Records to use START
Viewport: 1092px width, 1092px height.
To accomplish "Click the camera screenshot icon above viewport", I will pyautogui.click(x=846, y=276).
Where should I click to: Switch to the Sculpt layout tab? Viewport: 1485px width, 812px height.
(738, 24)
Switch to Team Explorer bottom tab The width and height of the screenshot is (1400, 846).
Records to use END
Records to use START
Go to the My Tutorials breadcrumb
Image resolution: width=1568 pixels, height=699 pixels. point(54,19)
Records to use END
Records to use START
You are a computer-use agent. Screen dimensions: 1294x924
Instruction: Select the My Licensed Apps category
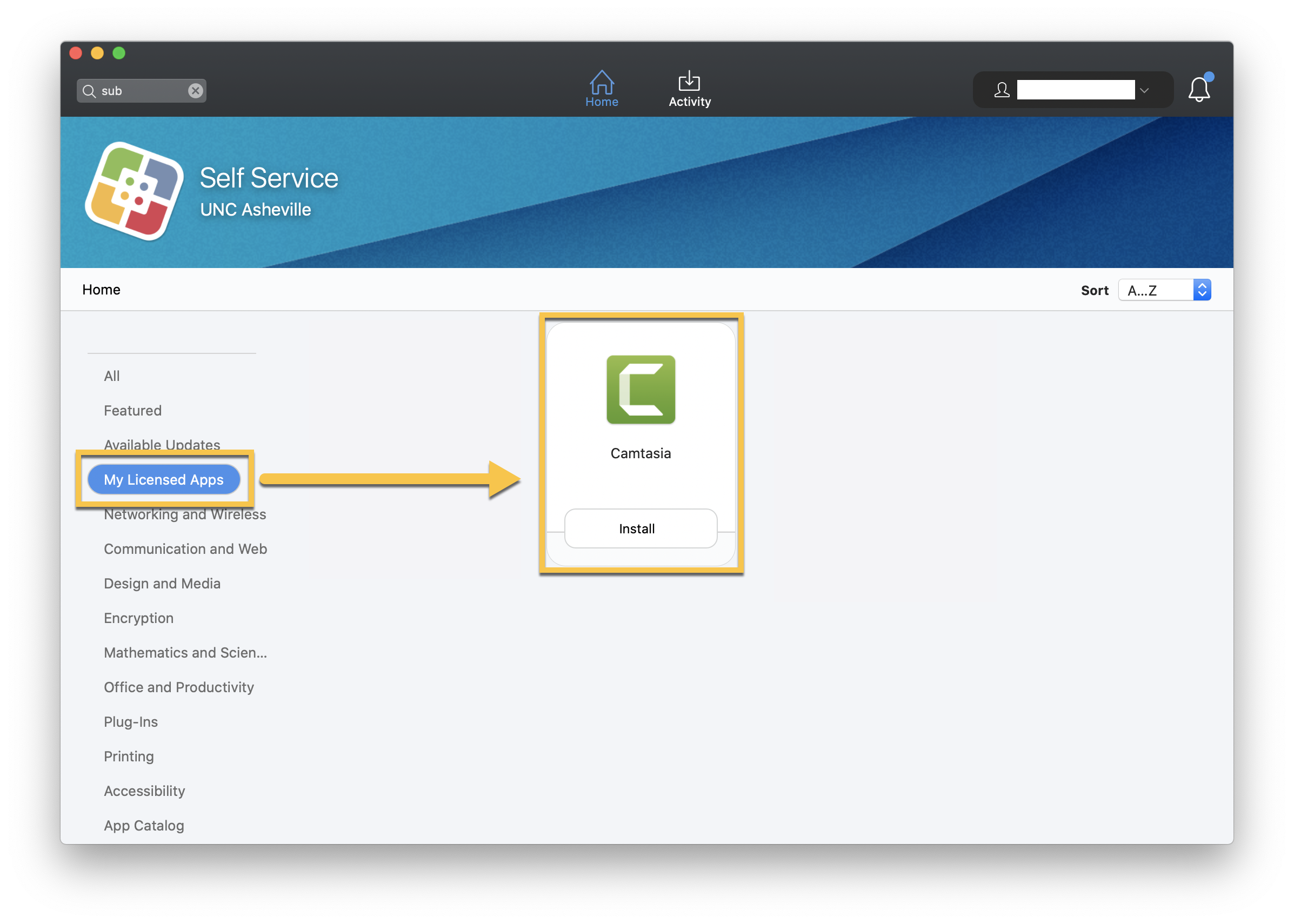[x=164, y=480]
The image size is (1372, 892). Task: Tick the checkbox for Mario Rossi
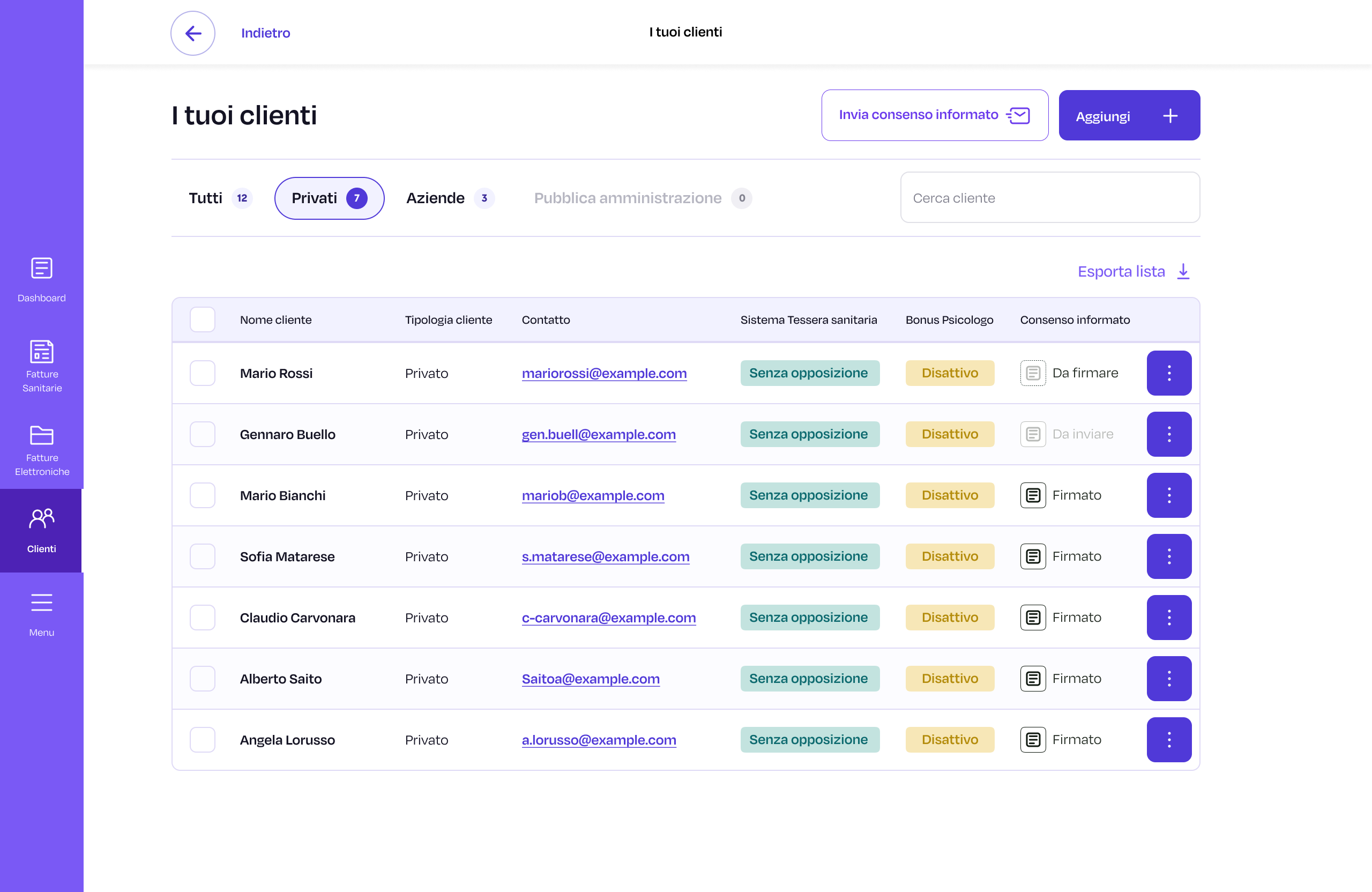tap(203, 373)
Records to use END
- _Task_
Copy all lines of the records that have the string "screenshot" in them.

- _Answer to the problem_
To accomplish "Click the camera screenshot icon above viewport", I will pyautogui.click(x=846, y=276).
Switch to Team Explorer bottom tab The width and height of the screenshot is (1400, 846).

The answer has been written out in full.